Some of the difference in grain yield for 2006 can be attributed to a delay in maturation of the grain sorghum due to drought stress. The conventional tillage and strip-till plots exhibited drought stress for approximately 2 weeks during the growing season in 2007. This drought stress resulted in delayed head emergence and grain fill, which resulted in reduced test weight (Table 1). click image to zoom
In dry years, such as 2006, strip-till may not be advantageous when compared to no-till due to soil moisture loss in the tilled strip. However, strip-till may still have benefits depending on the cropping system. Breaking up a plow pan layer is possible with strip-till. The breaking up of the plow pan with strip till and the ability to use anhydrous ammonia as N source in a lower yielding environment may make strip-till more economical than no-till.
Timing of strip-till
Timing of strip-tillage does not have a large impact on strip-till success. However, a few considerations should be made, such as soil moisture conditions and time of year. If soil moisture conditions are dry, you may want to forgo strip-till since tillage in the row will only make the seed bed drier. Also, if soils are wet, you may want to delay strip-till because of seed bed roughness. Remember, you are creating the seedbed you will plant into later. In parts of western Oklahoma, strip-till in the fall may be beneficial in order to replenish soil moisture in the seeding zone compared to strip-till a few days prior to planting. Some individuals may find strip-till and planting in one operation to fit the best. The benefit of this is that all field work can be done in one operation.

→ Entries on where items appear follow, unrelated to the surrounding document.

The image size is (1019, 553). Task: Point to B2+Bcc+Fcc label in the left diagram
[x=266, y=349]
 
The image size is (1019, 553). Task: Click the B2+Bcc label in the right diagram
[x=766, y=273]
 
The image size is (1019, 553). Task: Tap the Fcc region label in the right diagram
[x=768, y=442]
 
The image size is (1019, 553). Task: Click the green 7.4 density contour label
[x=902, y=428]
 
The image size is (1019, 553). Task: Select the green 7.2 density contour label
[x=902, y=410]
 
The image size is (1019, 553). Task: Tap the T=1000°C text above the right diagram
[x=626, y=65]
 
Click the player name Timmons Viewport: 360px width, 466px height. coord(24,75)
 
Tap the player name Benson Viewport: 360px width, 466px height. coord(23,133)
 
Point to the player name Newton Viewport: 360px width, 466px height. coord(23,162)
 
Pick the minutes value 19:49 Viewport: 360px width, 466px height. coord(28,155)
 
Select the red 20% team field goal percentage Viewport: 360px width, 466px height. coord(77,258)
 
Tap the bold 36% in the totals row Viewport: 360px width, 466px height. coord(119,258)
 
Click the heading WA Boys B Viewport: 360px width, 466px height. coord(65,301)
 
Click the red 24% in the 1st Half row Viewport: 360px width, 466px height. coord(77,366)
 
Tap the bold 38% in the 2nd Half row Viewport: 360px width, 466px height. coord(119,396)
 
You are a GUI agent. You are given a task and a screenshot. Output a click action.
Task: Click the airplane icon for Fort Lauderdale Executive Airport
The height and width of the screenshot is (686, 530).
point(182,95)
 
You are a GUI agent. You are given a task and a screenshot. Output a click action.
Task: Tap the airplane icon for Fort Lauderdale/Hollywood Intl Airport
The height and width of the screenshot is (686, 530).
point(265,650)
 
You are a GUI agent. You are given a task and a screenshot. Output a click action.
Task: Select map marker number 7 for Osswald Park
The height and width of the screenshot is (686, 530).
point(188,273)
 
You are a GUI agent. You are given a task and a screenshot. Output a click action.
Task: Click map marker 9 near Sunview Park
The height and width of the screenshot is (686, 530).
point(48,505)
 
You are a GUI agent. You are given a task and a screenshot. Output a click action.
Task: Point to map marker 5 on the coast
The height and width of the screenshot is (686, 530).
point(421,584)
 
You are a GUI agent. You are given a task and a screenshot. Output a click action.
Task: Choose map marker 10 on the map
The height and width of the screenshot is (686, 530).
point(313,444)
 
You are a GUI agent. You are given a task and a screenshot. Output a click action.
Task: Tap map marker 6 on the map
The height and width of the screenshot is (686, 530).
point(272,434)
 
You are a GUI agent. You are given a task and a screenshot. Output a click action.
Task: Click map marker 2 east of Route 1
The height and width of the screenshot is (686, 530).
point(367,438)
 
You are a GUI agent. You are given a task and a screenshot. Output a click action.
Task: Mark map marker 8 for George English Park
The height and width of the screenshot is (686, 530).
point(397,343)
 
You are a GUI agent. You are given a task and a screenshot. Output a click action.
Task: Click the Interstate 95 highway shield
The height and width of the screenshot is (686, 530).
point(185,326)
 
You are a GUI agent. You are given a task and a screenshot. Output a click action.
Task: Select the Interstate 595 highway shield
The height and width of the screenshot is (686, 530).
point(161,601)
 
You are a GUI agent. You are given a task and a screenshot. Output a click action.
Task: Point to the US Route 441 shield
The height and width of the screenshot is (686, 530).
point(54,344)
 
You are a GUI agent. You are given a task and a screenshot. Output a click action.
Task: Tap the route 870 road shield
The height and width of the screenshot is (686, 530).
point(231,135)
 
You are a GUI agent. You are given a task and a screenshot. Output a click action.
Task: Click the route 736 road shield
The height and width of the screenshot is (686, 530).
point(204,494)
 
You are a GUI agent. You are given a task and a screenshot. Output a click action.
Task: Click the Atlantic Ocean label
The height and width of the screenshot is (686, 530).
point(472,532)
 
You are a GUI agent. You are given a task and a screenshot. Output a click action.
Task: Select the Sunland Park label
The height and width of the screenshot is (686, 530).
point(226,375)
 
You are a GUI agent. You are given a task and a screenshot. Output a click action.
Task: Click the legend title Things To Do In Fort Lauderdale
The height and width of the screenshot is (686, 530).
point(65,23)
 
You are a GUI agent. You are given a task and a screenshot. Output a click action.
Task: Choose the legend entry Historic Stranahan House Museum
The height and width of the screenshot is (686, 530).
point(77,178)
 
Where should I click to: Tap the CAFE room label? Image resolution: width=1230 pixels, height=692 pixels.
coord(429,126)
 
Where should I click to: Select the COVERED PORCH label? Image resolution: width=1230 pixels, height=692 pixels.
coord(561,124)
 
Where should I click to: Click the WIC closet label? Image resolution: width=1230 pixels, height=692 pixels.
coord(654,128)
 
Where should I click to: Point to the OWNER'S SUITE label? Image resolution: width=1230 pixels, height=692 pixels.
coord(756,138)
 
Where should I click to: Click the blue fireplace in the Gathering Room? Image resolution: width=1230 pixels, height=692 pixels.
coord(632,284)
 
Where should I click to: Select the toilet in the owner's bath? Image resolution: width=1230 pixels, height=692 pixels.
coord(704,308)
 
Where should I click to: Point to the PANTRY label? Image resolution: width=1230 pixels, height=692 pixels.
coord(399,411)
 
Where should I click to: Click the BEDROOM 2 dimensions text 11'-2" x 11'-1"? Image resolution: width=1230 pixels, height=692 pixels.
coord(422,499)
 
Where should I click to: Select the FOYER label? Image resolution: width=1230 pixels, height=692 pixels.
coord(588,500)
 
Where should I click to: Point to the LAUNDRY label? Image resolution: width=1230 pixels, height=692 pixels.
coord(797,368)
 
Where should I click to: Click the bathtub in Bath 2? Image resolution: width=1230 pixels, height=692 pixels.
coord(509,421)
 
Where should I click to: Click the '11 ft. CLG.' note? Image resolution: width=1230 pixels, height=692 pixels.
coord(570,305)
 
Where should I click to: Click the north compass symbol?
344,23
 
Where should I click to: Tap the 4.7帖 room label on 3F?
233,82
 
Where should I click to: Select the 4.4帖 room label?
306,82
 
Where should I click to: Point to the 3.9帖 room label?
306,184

As outlined previously, one of the primary purposes of strip tillage is to create a tilled strip in which seed will be planted. Thus there is a desire to stay on this tilled strip when planting. Success of this system depends on the ability to plant directly on top of the tilled strip where the fertilizer was placed. There are two interrelated items to consider: matching rows on the strip till implement; and planter and driving accuracy. If the implement widths match, any errors in the guess row will have less effect on planting in the strip. If they do not match, driving accuracy must be sufficient to avoid missing the strip with the planter. Conversely, if driving accuracy has minimal error, matching rows is not as important. Driving accuracy includes being able to return to the same path and minimizing overlap or skip. Returning to the strip is relatively simple when the strip is still visible. However, if enough time passes between when strips are made and planting, the tilled strips may not be as visible.